– Creating Intentional Moments for Your Family

By: Manuel and Carmel Melendez

“Lost time is never found again.” Benjamin Franklin spoke these words, and they are a strong reminder to us today that time does not stand still. What we do with our time is so important, especially in regards to our family. If you have children, it’s almost guaranteed that you have also heard the other quote, “Cherish these moments because they grow up fast.”

Despite knowing our need to make the most of the time we have with our families, the constant demands on our time never stop.
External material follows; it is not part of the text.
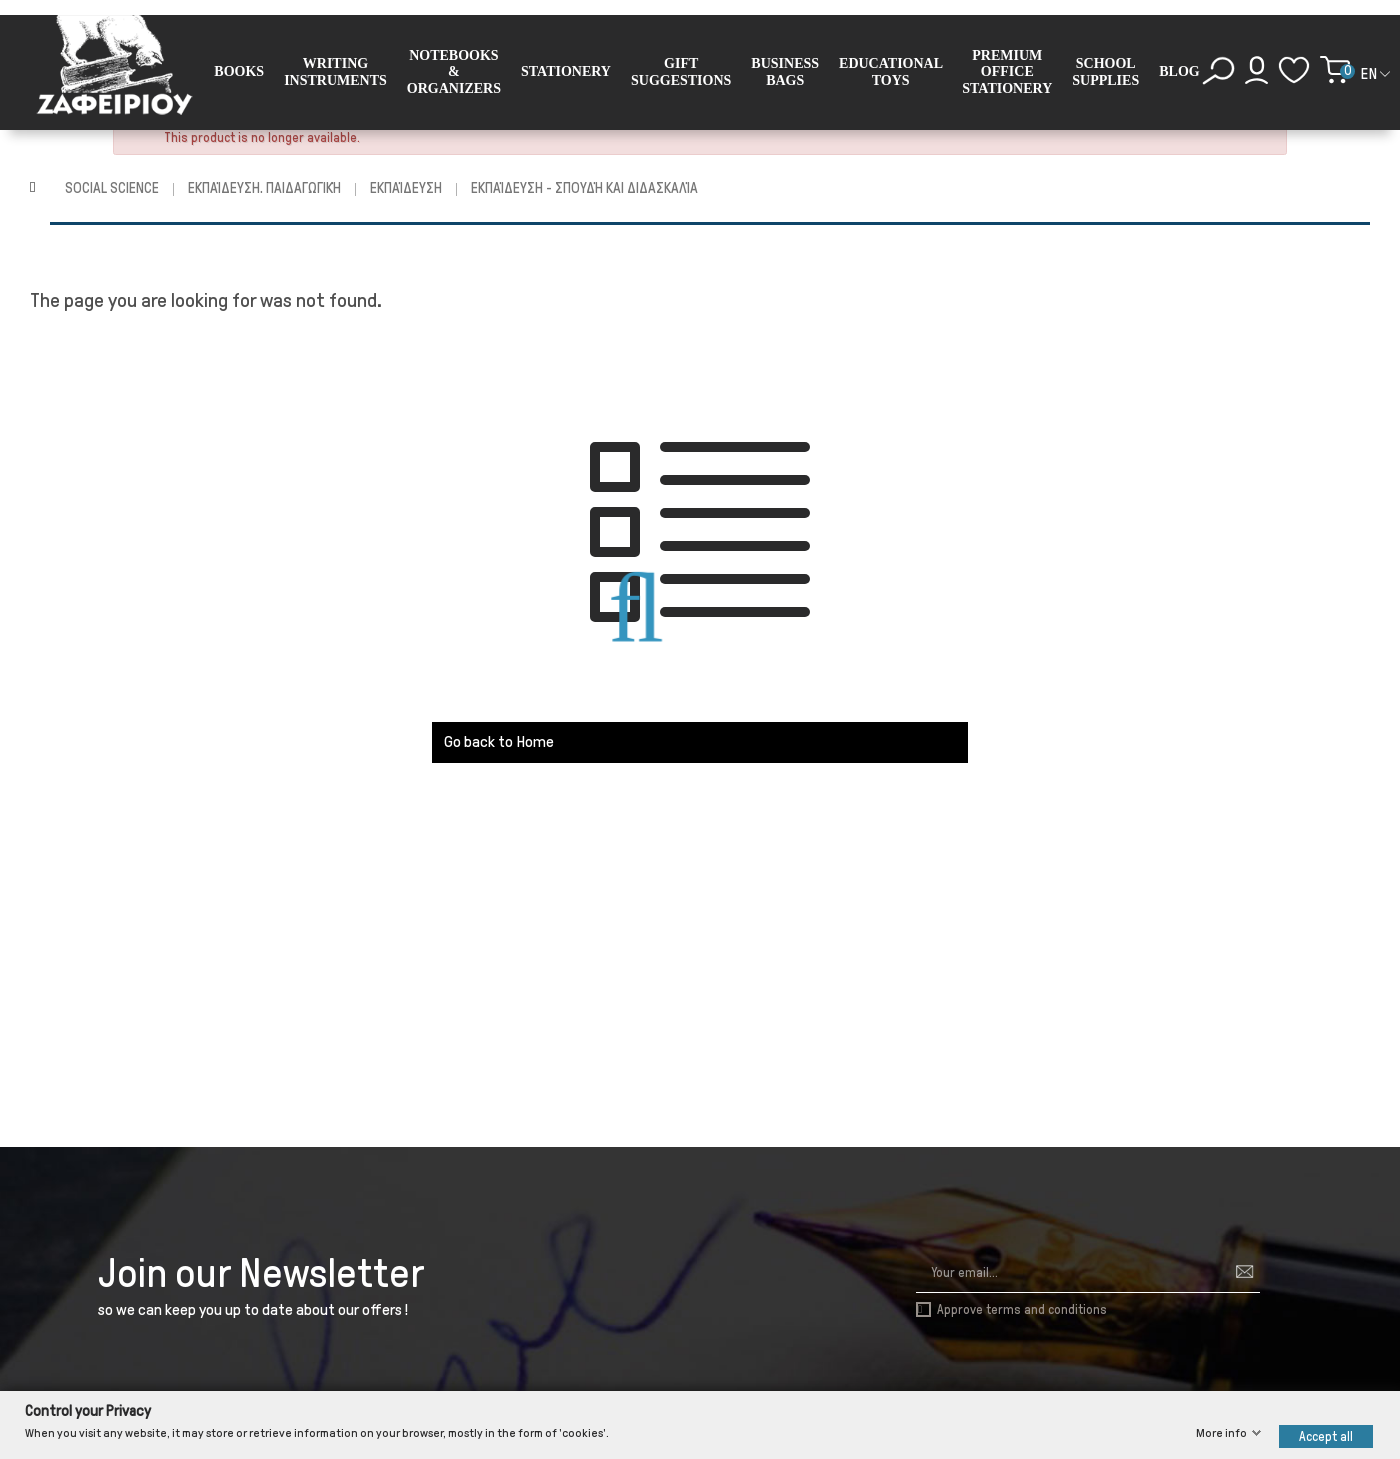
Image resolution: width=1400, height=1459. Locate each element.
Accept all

Whether it’s work, activities, sports or the hundreds of other things that steal our time, we will never have enough time unless we intentionally create it!
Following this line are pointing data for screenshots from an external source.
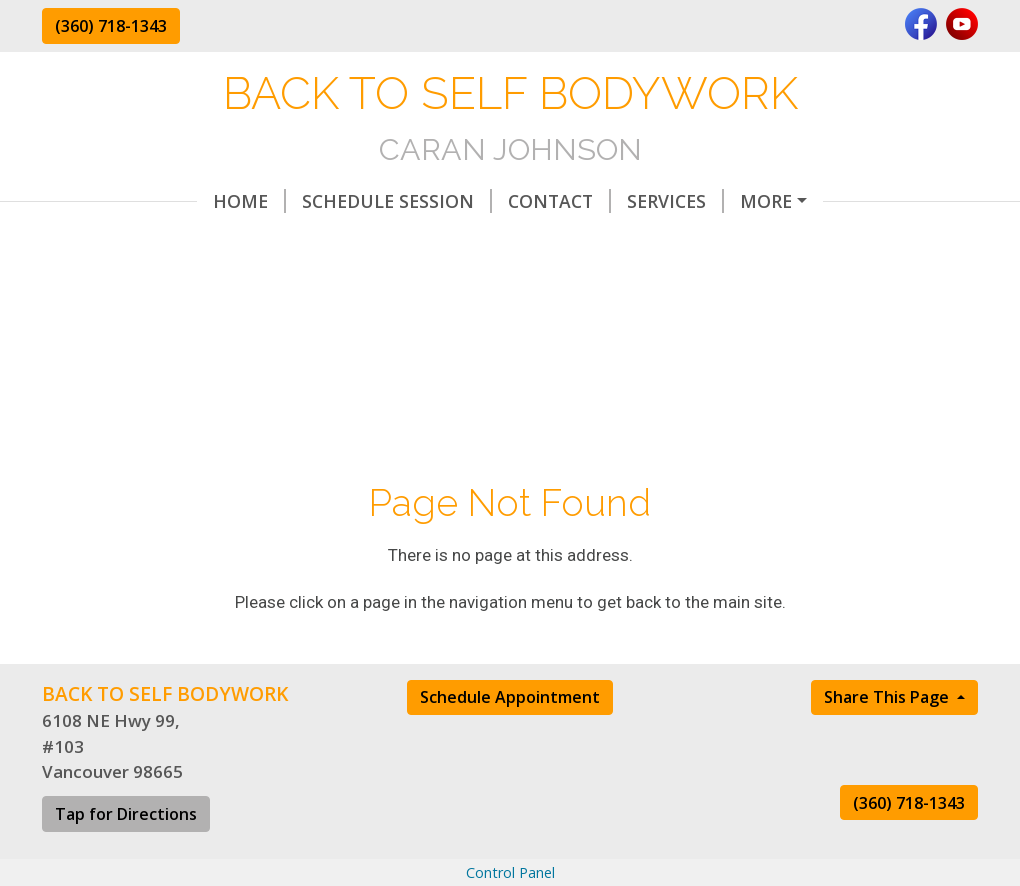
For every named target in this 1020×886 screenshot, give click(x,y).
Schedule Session (242, 201)
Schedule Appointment (510, 739)
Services (520, 201)
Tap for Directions (126, 856)
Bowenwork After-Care (709, 201)
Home (94, 201)
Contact (404, 201)
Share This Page (888, 739)
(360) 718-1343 (111, 26)
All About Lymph (150, 243)
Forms (521, 243)
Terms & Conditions (366, 243)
As a new mom, I (Carmel) was torn with all the things that needed my attention. Then a dear friend told me, “The dishes and laundry will always be there, ministry will always be there, and the business of life will always be there; but your children will not always be there.” Wow, that hit home! Kids grow up, leave the nest, and venture out on their own. But what will they leave with? How can we possibly have the time to invest in our kids and raise them to be all that God wants?

The answer: Make an investment by creating intentional moments.
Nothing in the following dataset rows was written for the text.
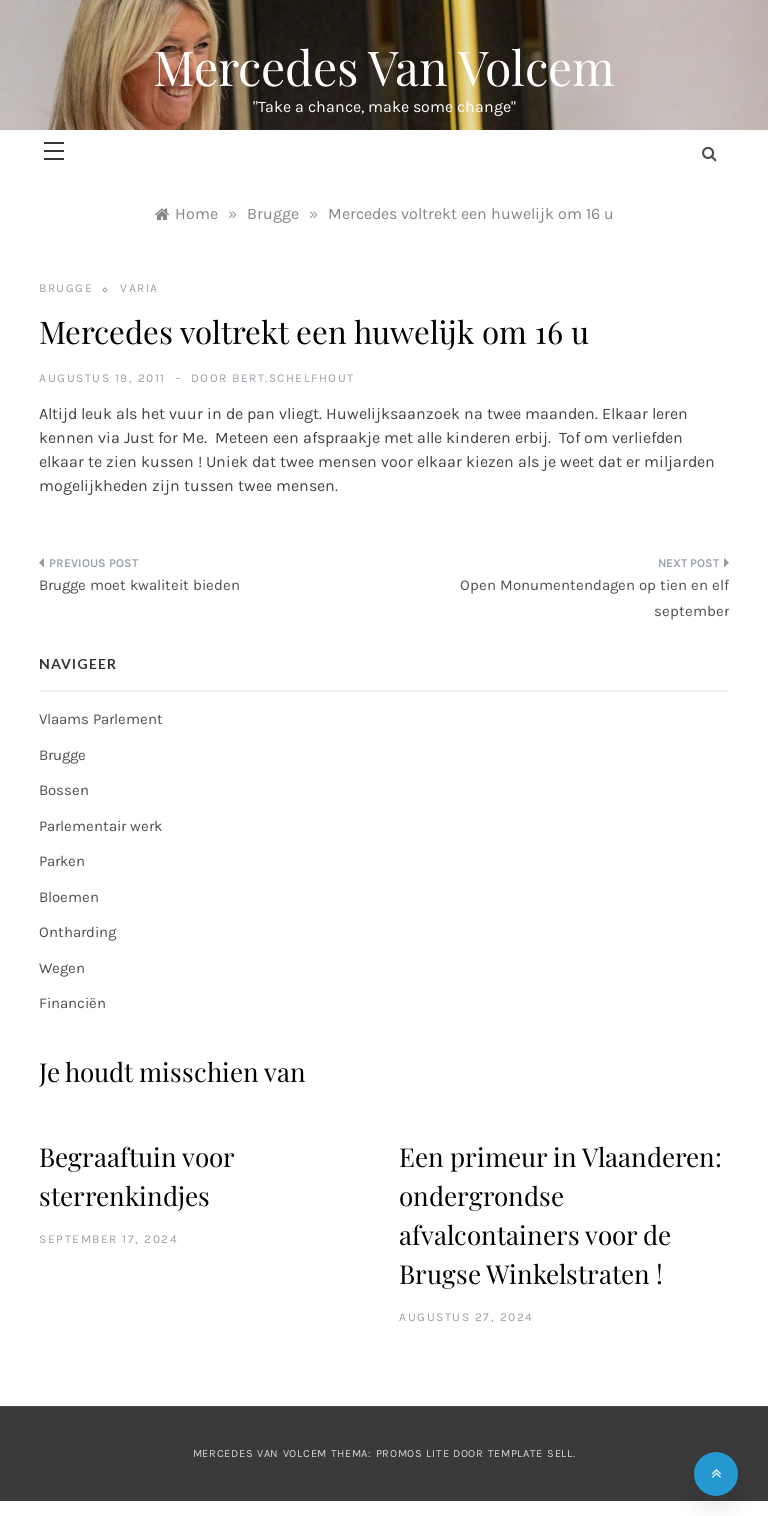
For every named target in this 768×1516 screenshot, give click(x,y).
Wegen (62, 968)
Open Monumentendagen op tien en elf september (594, 598)
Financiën (72, 1003)
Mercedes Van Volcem (384, 66)
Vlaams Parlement (101, 719)
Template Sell (530, 1453)
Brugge (66, 288)
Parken (62, 861)
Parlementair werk (100, 826)
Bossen (64, 790)
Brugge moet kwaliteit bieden (139, 585)
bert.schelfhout (293, 378)
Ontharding (77, 932)
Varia (139, 288)
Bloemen (69, 897)
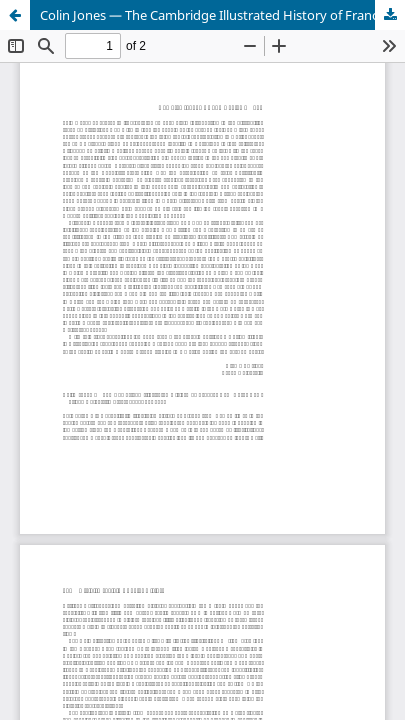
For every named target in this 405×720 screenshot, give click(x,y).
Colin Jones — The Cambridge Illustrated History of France (212, 15)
Be Intentional and spend time WITHOUT the kids!

YES! This sounds counter to investing in our children, but we have learned that one of the most important lessons to teach your children is to spend time together as a couple.

Whether married or single, what we model as adults is crucial in raising our children. Let’s model Christ! They will see what is important to us, respect us more for it, and then want to model Christ in their own lives.

Married Couples:

  • Go On Dates
    Have couch time together and even set early bedtime schedules for the kids to remind them that mom and dad need time alone.
  • Save the bed for mom and dad
    This doesn’t mean they can’t come and cuddle on occasion, it just means they understand and respect that mom and dad’s relationship is important.
  • Allow your children to see you loving each other
    Nothing builds confidence, a sense of security, and safety in them more than seeing their parents love each other. Let them see you hold hands, read the Bible together, pray together, and yes, let them see even a good smooch once in a while! It’s good for them to see a healthy relationship that is God-centered!

Single Parents:

As you manage the role of both mom and dad, it can be tempting to allow your children to dominate your world.

  • Take time to refuel
    Taking time for yourself and time with God shows your child that you are worth it and allows them to respect you for it.
  • Set boundaries with your time
    You are not your child’s best friend, you are their parent. It is not healthy for them to be with you 24/7.
  • Go out with your friends
    Have adult conversations, set early bedtimes for the kids, and allow yourself time alone with God.

Be intentional and learn your child’s love language.

Gary Chapman wrote a great book called The Five Love Languages of Children. In it we learn that our children have specific ways their “love tank” is filled.

One day as I (Manuel) was saying goodbye to my family after they dropped me off at work, one of my daughters shouted, “Daddy!” She wanted to give me a hug but was still strapped in her seatbelt. She knew she couldn’t reach, so she said, “Daddy, just touch my finger,” as she stretched out for me to touch the tip of her finger. Physical touch was what filled her “love tank!”

Be intentional and have time as a family with Jesus.

Take the time to explore your faith together as a family. Remember it’s not your relationship with Christ that will save them, it’s theirs!

  • Get an age-appropriate Bible.
    Or even a great Bible app.
  • Pray together.
    It’s important to show your children how to pray, and it is just as important to allow them moments to lead in prayer.
  • Worship together.
    Don’t leave worship time for only Sundays. Let the kids see what it looks like when you worship God right in your very own living room.

Be intentional on how you train and correct your child.

In Proverbs 22:6, the Bible reminds us to train up a child in the way they should go. Sometimes life is so busy, or we are so tired, it’s hard to take the time to train. Either that or we just get frustrated and no one wins.

  • Set boundaries.
    Children naturally desire boundaries and even want to see how far they can stretch them. Recognize that training is a vital part of your child’s development, so don’t feel guilty for correcting them.
  • 1,2,3……Don’t wait to count to 3 to let your child disobey.
    Get down on their level, deal with the situation right away, and they will learn to love and respect you for it.

Be Intentional and have fun with your kids!

As a parent, it can be hard to get out of “parent mode” and just hang out with our children, but nothing builds bonds like laughter and fun. Take the time to enjoy your kids. Find things that you all enjoy and make it a point to have those moments often.

“Will you play with me?” is often our children’s cry to be loved and noticed. If a child’s “love tank” is filled, they are less likely to need discipline and correction. Be intentional, stop what you are doing and learn to have fun!

We end with this quote by William Penn, “Time is what we want the most but what we use the worst.” Let’s choose today to not only want great moments with our children but to intentionally create them.